Peggy gets stabby about good manners (S2)
Peggy Blumquist (Kirsten Dunst) is easily one of the most unhinged characters in a series full of them. Something that this particular scene highlighted with disturbing (and hilarious) clarity, as Peggy loses it over Dodd Gerhardt’s (Jeffrey Donovan) lack of manners. The solution? Forcing a kitchen knife into his chest until he learns to say thank you.
The long take massacre before the FBI (S1)
Featuring the perfectly casted Jordan Peele (Get Out) and Keegan-Michael Key (Keanu) as two shambolic FBI agents on a (soon to be failed) stakeout, this Fargo scene is one of the greatest the series ever achieved.
In one masterful long take, we see the two agents arguing about fast food before Malvo casually pulls out an automatic, walks into a building, and massacres everyone in it. The true genius of the scene? We follow it through sound with a sweeping camera guiding us from window to window as screams and gunshots flare out.
The recurring UFO visitations (S2)
In a truly wondrous set of magical realism sequences, UFOs show up in a number of scenes across various episodes of the second season. The third time is possibly the greatest due to the insane timing of the alien spacecraft arriving during a savage motel melee. Momentarily halting proceedings so everyone can gawp at the spaceships in awe, Peggy pulls husband Ed (Jesse Plemons) away, exclaiming, “It’s just a flying saucer, Ed! We gotta go!”
Googling V. M. Varga (S3)
Exquisitely banal, this scene was weird & extraordinary because of how utterly simple and cunning it is. Showing Irv Blumkin (Hardee T. Lineham) at odds with technology as he searches for the mysterious and terrifying V.M. Varga (David Thewlis), the scene ends with the computer taking a snap of him before shutting itself down.
The scene teased the levels of ineptitude shown by all characters while also setting up what a horror Varga is – a man willing to hunt down and kill anyone who googles him.
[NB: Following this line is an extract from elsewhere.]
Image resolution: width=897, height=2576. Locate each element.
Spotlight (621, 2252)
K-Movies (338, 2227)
Malvo wants his damn mail (S1)
When a poor mail worker is tasked with explaining to an apoplectic Malvo why his mail looks to be “highly irregular,” the trigger-happy lunatic proclaims, “No, highly irregular as the time I found a foot in a toaster oven.” A fair point, well made.
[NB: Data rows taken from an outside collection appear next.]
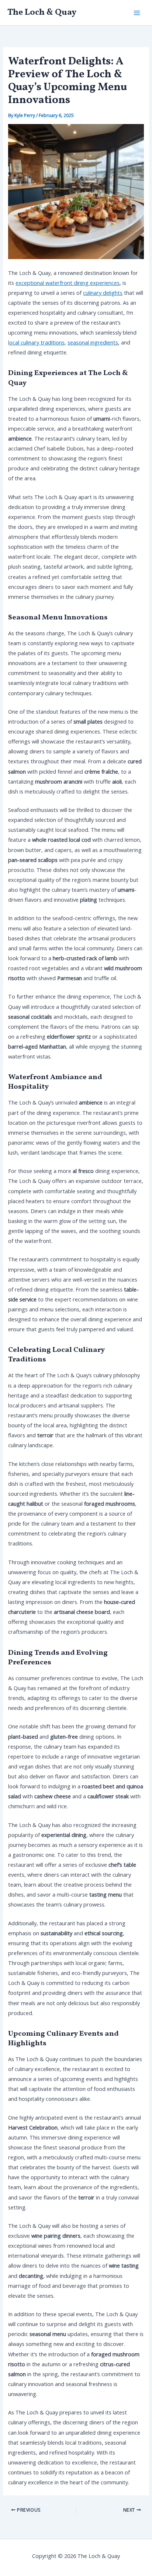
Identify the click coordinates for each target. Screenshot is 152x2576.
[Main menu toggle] (137, 13)
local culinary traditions (36, 342)
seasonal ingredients (93, 342)
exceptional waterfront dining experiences (67, 282)
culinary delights (102, 292)
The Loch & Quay (41, 12)
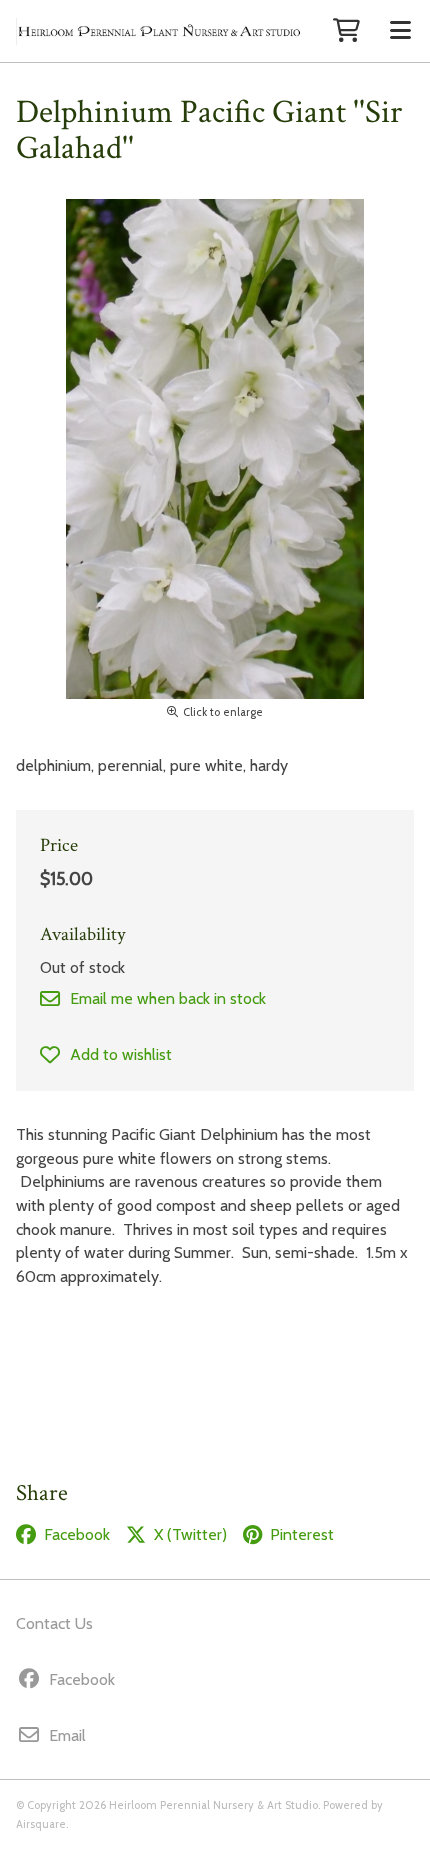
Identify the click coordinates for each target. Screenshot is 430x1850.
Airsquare (41, 1824)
Karl Weathers’s drunken cop station speech (S2)
Attorney Ron Swanson at your service! Nick Offerman (Parks and Recreation) offers an impeccable performance as a sozzled lawyer in this scene in which he delivers an endless patriotic speech about law, order, and justice (and all that good stuff) while reading Ed his rights.
The air conditioner kill (S3)
Parolee Nicki Swango (Mary Elizabeth Winstead) and her parole office boyfriend Ray Stussy (Ewan McGregor) climb out of a bathtub and into action in order to “destroy” the evidence of their criminal misdeeds. Since that evidence happens to be an actual person, the destruction involves loosening an air conditioning unit, impeccable timing, and one single kick that smashes a man’s head like a cantaloupe.
The preposterous diner massacre (S2)
There’s a good few violent montages and sequences in the second season of Fargo that could easily be on this list. However, there’s something especially ludicrous and awkward about Rye Gerhardt (Kieran Culkin) failing to level with a judge in a diner and subsequently killing everyone in the damn place because of it.
Malvo calmly executes his girlfriend and co-workers in an elevator (S1)
The power of those words comes back into play as Malvo denies knowing who Nygaard is at a hotel bar. The two reconnect in an elevator and Malvo obscurely asks, “Is this what you want?” before pulling out a gun and dispatching his party pals one by one with a horrifying nonchalance.
Bruce Campbell’s spot-on impression of Ronald Reagan (S2)
Look, we all love Bruce Campbell (Army of Darkness). He has the best chin in the business and the greatest one-liners. But did anyone expect him to show up (and show off) as one of the most divisive presidents in political history? Not at all. But he absolutely nailed it.